La discussion que nous avons ensemble aujourd'hui est essentielle et le rapport qui nous est présenté permet de l'éclairer de manière précise et rigoureuse. Les chiffres, que vous connaissez, sont vertigineux : selon la Fédération française de cardiologie, depuis quarante ans, les jeunes de 9 à 16 ans ont perdu 25 % de leur capacité physique. C'est donc un fléau et, pour reprendre l'expression du rapporteur, une bombe à retardement.

La pratique sportive et la lutte contre les écrans sont des leviers d'action majeurs. Mais il y en a d'autres, qui se nichent dans le quotidien des jeunes et des moins jeunes. Au ministère des solidarités et de la santé, nous croyons profondément au sport que l'on pratique sans s'en rendre compte, aux mobilités actives et à tout ce qui encourage le mouvement au cours d'une journée. Se déplacer à pied ou à vélo, chaque fois que c'est possible, dès le plus jeune âge, c'est faire du sport sans s'en rendre compte et cela permet d'acquérir des réflexes favorables à la santé tout au long de la vie.
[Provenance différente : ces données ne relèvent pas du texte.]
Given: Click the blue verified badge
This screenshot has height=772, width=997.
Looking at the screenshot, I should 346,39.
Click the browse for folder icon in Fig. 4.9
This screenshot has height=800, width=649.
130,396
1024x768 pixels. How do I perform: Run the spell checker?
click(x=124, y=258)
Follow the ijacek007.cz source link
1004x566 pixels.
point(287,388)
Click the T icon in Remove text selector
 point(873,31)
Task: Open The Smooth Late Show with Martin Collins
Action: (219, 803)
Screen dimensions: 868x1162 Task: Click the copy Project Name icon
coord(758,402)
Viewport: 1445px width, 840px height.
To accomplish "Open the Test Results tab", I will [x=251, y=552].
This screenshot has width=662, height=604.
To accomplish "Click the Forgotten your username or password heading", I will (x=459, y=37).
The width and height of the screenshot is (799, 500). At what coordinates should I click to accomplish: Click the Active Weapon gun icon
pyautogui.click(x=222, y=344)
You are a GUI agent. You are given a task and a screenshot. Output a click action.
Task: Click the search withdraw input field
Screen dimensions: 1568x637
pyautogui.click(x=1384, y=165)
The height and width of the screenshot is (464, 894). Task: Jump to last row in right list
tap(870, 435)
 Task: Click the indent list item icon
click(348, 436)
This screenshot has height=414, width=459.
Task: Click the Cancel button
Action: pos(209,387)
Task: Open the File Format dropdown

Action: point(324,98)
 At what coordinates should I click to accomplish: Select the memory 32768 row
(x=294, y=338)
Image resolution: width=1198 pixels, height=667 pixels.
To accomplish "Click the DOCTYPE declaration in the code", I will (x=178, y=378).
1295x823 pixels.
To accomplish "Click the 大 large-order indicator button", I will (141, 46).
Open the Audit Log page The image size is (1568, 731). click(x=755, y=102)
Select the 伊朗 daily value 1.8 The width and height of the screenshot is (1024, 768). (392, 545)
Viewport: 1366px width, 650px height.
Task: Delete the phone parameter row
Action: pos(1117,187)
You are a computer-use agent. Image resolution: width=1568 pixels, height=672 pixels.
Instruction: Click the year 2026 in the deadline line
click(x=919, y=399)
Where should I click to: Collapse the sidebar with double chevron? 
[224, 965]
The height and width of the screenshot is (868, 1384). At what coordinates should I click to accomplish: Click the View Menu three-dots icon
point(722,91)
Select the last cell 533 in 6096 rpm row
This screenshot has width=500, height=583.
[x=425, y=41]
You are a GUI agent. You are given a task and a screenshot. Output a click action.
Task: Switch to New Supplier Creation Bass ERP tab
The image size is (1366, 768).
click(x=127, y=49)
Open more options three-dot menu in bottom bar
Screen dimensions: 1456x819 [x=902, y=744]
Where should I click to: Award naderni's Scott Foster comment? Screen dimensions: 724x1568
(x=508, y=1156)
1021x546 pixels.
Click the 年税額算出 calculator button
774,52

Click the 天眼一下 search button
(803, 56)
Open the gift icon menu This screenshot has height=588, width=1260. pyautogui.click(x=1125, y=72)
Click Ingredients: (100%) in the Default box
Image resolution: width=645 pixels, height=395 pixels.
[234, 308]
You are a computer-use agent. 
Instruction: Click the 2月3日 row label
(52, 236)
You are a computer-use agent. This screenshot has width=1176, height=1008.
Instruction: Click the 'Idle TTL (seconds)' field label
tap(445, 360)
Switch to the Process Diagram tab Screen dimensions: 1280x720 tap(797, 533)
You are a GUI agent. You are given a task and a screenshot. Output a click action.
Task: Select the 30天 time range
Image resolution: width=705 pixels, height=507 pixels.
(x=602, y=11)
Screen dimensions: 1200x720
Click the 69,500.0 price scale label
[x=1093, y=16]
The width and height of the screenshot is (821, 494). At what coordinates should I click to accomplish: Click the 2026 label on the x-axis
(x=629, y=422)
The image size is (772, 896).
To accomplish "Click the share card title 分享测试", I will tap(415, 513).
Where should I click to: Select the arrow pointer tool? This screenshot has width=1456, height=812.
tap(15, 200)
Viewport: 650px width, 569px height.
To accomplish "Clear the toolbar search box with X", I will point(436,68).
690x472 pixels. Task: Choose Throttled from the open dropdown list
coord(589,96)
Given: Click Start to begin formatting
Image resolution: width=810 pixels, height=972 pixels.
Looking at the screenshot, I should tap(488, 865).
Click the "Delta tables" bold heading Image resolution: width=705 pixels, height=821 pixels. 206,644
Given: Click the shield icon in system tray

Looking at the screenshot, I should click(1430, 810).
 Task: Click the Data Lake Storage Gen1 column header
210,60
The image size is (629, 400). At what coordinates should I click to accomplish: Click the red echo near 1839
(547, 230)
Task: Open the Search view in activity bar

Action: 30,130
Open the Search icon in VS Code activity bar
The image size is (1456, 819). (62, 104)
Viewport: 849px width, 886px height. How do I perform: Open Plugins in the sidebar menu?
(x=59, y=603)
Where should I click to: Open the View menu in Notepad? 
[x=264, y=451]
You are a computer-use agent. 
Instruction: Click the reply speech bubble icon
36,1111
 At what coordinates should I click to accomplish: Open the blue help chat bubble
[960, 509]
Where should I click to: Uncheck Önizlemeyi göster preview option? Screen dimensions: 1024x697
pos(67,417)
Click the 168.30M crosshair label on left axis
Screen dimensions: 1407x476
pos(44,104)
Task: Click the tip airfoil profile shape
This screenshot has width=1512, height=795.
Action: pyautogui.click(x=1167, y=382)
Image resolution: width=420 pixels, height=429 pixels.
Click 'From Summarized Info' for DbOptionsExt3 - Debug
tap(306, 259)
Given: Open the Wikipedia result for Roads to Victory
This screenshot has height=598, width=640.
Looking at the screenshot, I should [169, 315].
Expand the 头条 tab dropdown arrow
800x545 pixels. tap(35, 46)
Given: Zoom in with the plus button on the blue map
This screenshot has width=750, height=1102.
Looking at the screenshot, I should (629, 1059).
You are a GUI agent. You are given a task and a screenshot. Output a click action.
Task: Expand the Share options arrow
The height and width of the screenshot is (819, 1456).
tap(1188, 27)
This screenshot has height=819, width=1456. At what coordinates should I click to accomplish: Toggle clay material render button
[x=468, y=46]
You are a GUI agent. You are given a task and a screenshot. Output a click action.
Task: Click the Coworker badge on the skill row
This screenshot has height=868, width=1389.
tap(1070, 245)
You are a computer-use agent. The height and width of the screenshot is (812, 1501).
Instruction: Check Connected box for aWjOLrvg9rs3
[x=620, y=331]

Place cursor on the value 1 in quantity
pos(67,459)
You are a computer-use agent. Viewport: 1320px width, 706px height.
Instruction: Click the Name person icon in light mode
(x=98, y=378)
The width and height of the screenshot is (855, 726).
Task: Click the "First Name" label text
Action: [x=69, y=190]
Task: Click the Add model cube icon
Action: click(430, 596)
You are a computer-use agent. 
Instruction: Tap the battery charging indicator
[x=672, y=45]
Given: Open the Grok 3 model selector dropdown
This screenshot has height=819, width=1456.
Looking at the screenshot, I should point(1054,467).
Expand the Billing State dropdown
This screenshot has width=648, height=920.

Il s'agit là d'une responsabilité partagée par tous les hommes et femmes politiques que nous sommes parce que le principal frein au développement des mobilités actives dans notre pays a trop longtemps été la crainte de ne pas pouvoir se déplacer de manière autonome et active dans des conditions optimales de sécurité. En la matière, bien sûr, les pratiques sont en train de changer, à l'initiative du Gouvernement, avec par exemple un plan Vélo ambitieux, mais aussi, évidemment, à l'initiative de nombreux élus locaux qui font le choix d'infrastructures sécurisées pour favoriser la marche ou le vélo.

Ce que je dis à propos de la lutte contre la sédentarité vaut bien sûr également à propos de la prévention de la perte d'autonomie. Un déplacement que l'on ne peut pas faire de manière active, en marchant ou en pédalant, passé un certain âge, c'est toujours un pas de plus vers la perte d'autonomie. Vous le savez peut-être, une mission a été confiée au député Jean-Marc Zulesi pour mettre les mobilités actives au service de la prévention de la perte d'autonomie. Cet enjeu est essentiel à l'heure où notre société s'apprête à connaître, vous le savez, une transition démographique majeure, ce qui nous oblige à trouver des solutions pour permettre à chacun de vivre le plus longtemps possible, autonome et en bonne santé.